-- Problem --
Verbatim copy, images excluded: write out each record shown below.

Pixel coordinate grounding data
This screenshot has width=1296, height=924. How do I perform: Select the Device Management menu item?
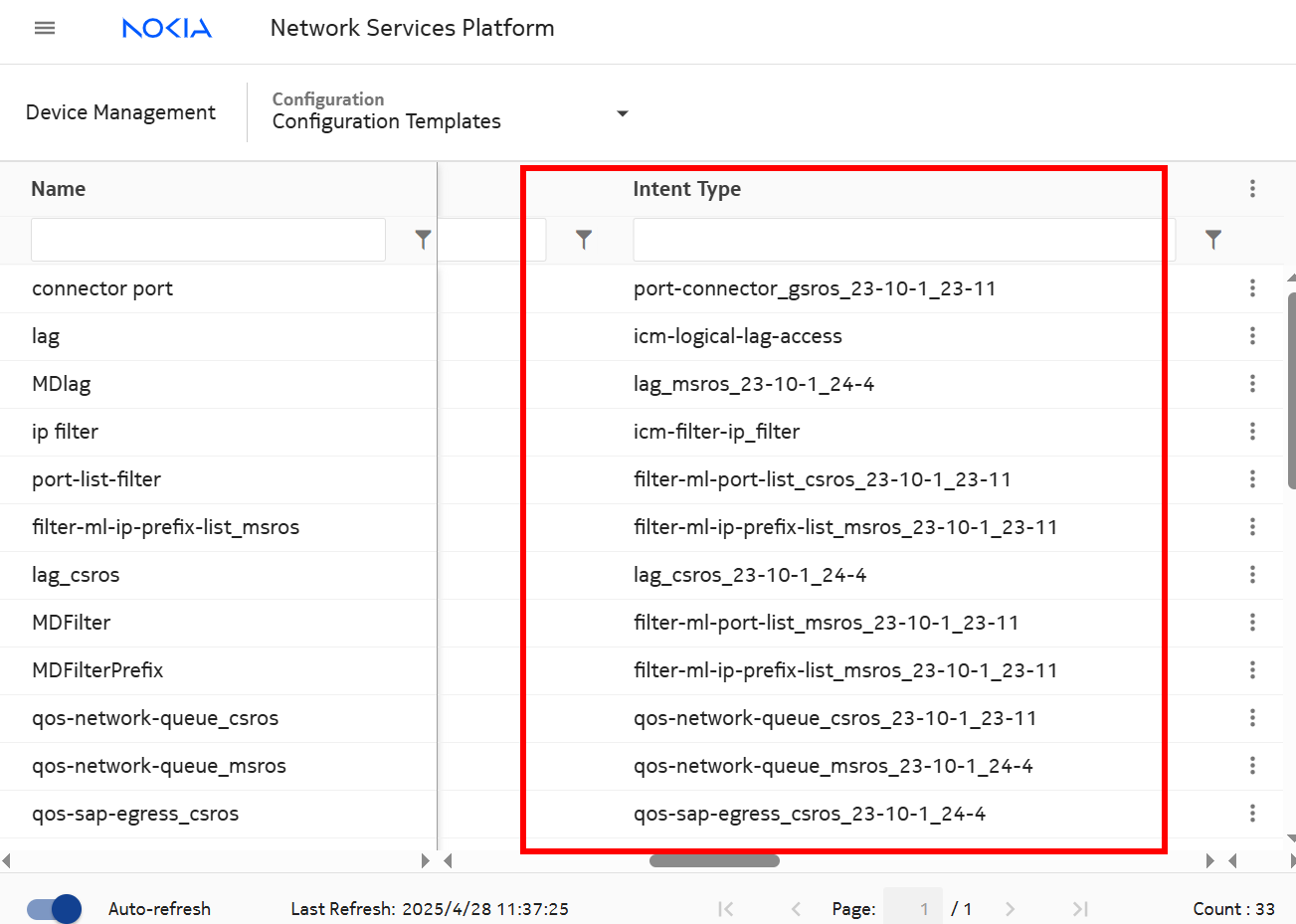(x=120, y=112)
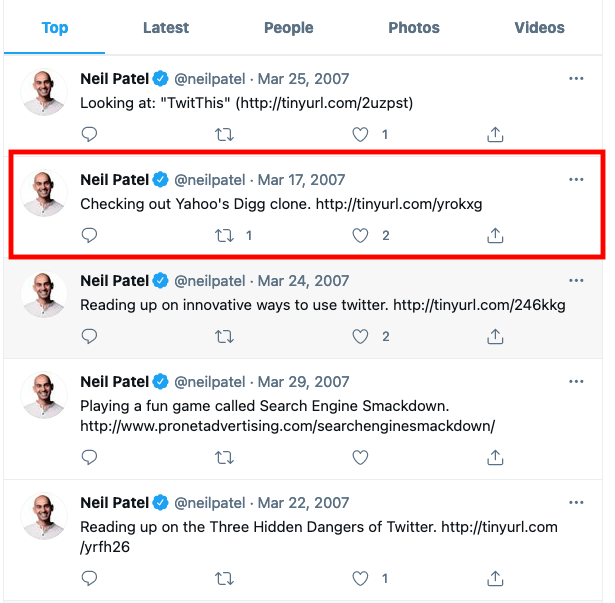Reply to the Mar 25, 2007 TwitThis tweet
The image size is (615, 603).
tap(89, 135)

-- Written reply --
This screenshot has width=1296, height=924. How do I perform: Select the Device Management menu item?
(x=120, y=112)
Reply to the Mar 25, 2007 TwitThis tweet
The image size is (615, 603).
tap(89, 135)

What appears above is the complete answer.